38. KAVI
38
KAVI
When most of the dressing room empties, a man wearing a badge comes up to me. "I don't remember a new social media manager starting."
I'm gulping. "I'm not one."
"But she can be," Sonya interjects, coming to stand beside me. "Do you have one for today?"
The man taps his chin. "We've been meaning to hire one."
"Give her a chance," begs Sonya.
He glances at my camera.
That's the problem. It makes me look so much better than what I am. Like if you have the right equipment, you must be great.
My throat burns.
Getting paid to photograph a few parties is one thing. Officially posting photos to the Wings' social media account is something entirely bigger and scarier.
So much pressure my bones could crack.
The man shrugs. "Fine. For today."
When he leaves, I turn to Sonya. "I'm not good enough."
"Who says?" she demands to know.
Tyler. My parents. Me.
She grips my shoulders rather fiercely. "You should be able to decide what you can and can't do. No one else should have the final say. Ask yourself, what's it going to be? What do you want in this moment?"
"I'm not sure…"
"I get that. It's more pressure, isn't it? Because if you let life be determined by yourself, it means it's up to you where you end up." Sonya sinks her teeth into her lip. "Trust me, I know. It's easier to hand over the responsibility to circumstances or to blame other people. They won't let me, they don't think it's right, they won't support me, they won't love me…"
Her words sound like experience. I don't know what her story is, but there is one. Just as there is a story behind the scar on Quinn's face.
I hold on to Sonya just as much as she holds my arms. "I think I'm scared. No—I know it. I'm scared."
She shakes me a little. "Obviously. People are paying attention to something that means a lot to you and something I bet you've put a lot of time into learning."
My hands go to my camera. "How do I stop being scared?"
She laughs. "Tell me when you find out."
We sit down on a bench and look around. Everyone left in a hurry. The game should be starting soon, and I could be there, in the stands, taking more photographs for their social media account. And yet, here I am, sweating in my clothes.
"For a while I used to consider myself trash," Sonya admits.
"You are not?—"
"No, wait. Hear me out. I thought it would help me beat stage fright if I thought I was shit."

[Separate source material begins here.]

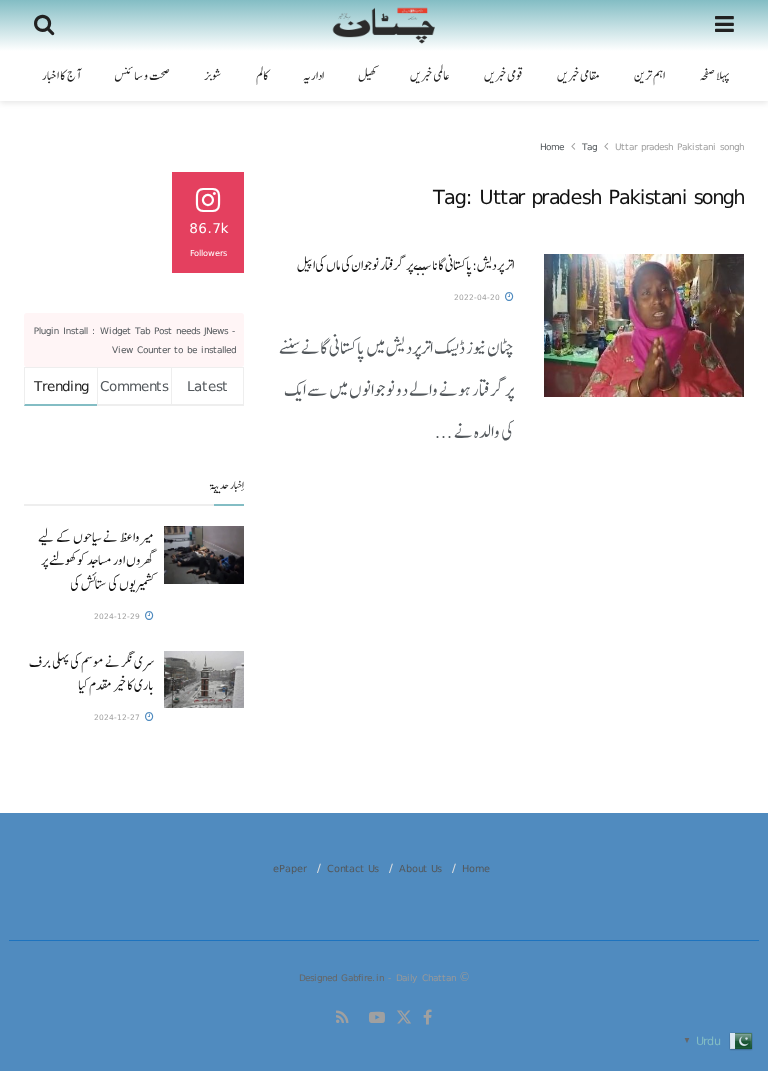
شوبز (213, 76)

"Wait. I should think I'm shit?"
She eyes me down. Everything about Sonya is intense energy. A woman who tells the man pursuing her that sex with her is like fucking a puppet just because she felt like it? It's amazing. She is someone I'd put next to a dictionary definition of maximum confidence, a woman who moves according to her own whims, and is suspicious of everyone.
I return her smile, but nervously, wondering if this is it. A real friend? I'm feeling safe and vulnerable at the same time.
"Don't think you are shit," she says loudly. "Think you are the shit, but even if you aren't already there, just know. Every artist—which you are—don't give me that look on your face—has felt the exact same way you have. Showing people your work is like standing on a box in the middle of an intersection and screaming about your deepest, darkest secrets. So if you didn't feel scared, that would be weird."
"It doesn't go away?"
Sonya pats my knee. "Occasionally, but the more personal your work is, the harder it is to put it out there. But… none of the stuff we do is perfect." She rolls up her cargo pants. Her leg is dotted with bruises. "I'm working on my Grand Jeté En Tournant, and I keep falling. And sometimes I hate getting up. I have to work up the nerve to go again. So I get it. What you must be feeling."
The camera around my neck has ballooned in weight, but hearing Sonya talk about her experience is… spurring me on. Could I fall and get back up? Should I just try? Maybe I can do this.
Tentatively, I stand. "Should we… go to the game?"
"Sure." Sonya slides off her seat. "I can't believe I'm saying this, but going to hockey games isn't excruciating when I'm with you."
I forget about pressure, about my work, about not having confidence. We spoke for ten minutes after everyone left, and I'm so buoyed right now. Sonya—possibly my real friend—didn't say these exact words, but I heard them.
I believe in you.
Can you believe in yourself already?